Spot Cleaning Your Cloth Diapers
(Due to non-cloth diaper safe bum cream)
What you will be using
  • Kitchen sink
    and washing machine
  • Original Dawn
    Concentrate (blue)
  • Detergent
    such as Rockin' Green
  • Nail brush
  • Rubber gloves (heat protection)
One of the most difficult aspects of the cloth diapering experience can be eliminating the potential build-up of diaper rash cream.

Often, switching to cloth diapers eliminates diaper rashes in the first place, however if you must use a diaper rash cream, we recommend a cloth diaper safe oil-based cream as they are somewhat easier to strip (spot clean) from the cloth diaper than a zinc-based cream.

Alternatively, you can use a biodegradable liner, which can act as a barrier between the diaper rash cream and the diaper.
If your cloth diapers begin to obtain a diaper rash cream build-up, all is not lost!

Here's some steps that should help:
(If you don't have a top-load, we recommend visiting someone who does, as it will make the rinsing process much simpler. If you don't have access to a top-load washing machine, you can also soak your cloth diapers in your bathroom tub)
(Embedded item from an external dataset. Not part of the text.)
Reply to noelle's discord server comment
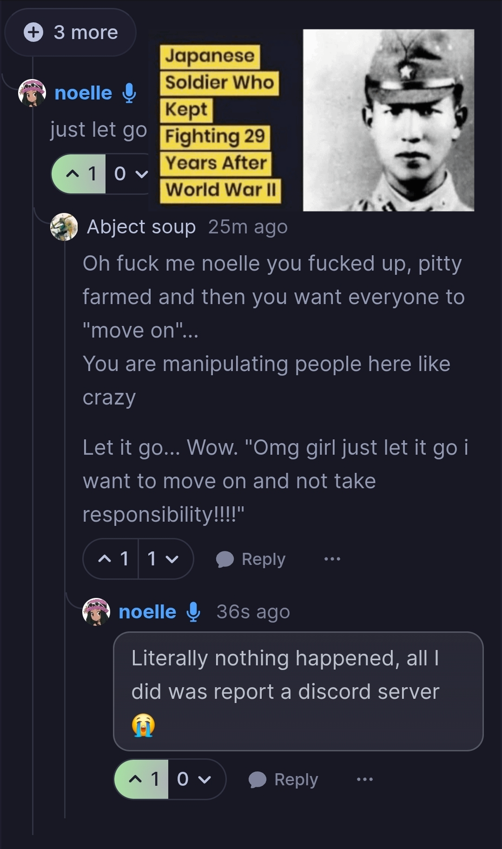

  1. Turn up the heat on your water heater. The hotter the water you use the more effective it will be. Wait an hour after turning it up to give the water heater time to reach it's optimal temperature.
  2. Fill your kitchen sink with hot water. As hot as you can possibly get it. If your water is not getting hot enough, you can boil some water to add (as always - exercise caution when handling boiling liquids!). Make sure when filling the sink to keep in mind you will be adding diapers. Don't overfill!
  3. Add 1 tsp of Original Dawn Concentrate (blue) dish washing detergent, and stir it into the water. Put your cloth diapers into the sink, and let them soak in the water for about an hour (or until the water is comfortable enough to put your hand in).
  4. Use a nail brush with some more Dawn soap to scrub the cloth diapers. If you are using pocket diapers, make sure to scrub both inside and outside of the pocket liner, as well as the inserts.
  5. Drain the sink, then wash your cloth diapers in your washing machine in hot water. Add a few drops of Dawn and 3tbsp of Rockin' Green. Let the diapers soak for about an hour, before allowing the washer to complete it's normal spin cycle.
  6. Rinse with hot water repeatedly until there are no bubbles or film in the water.

Although you will likely see an improvement after these steps, you may wish to repeat the process to ensure you have eliminated the build-up completely from your cloth diapers.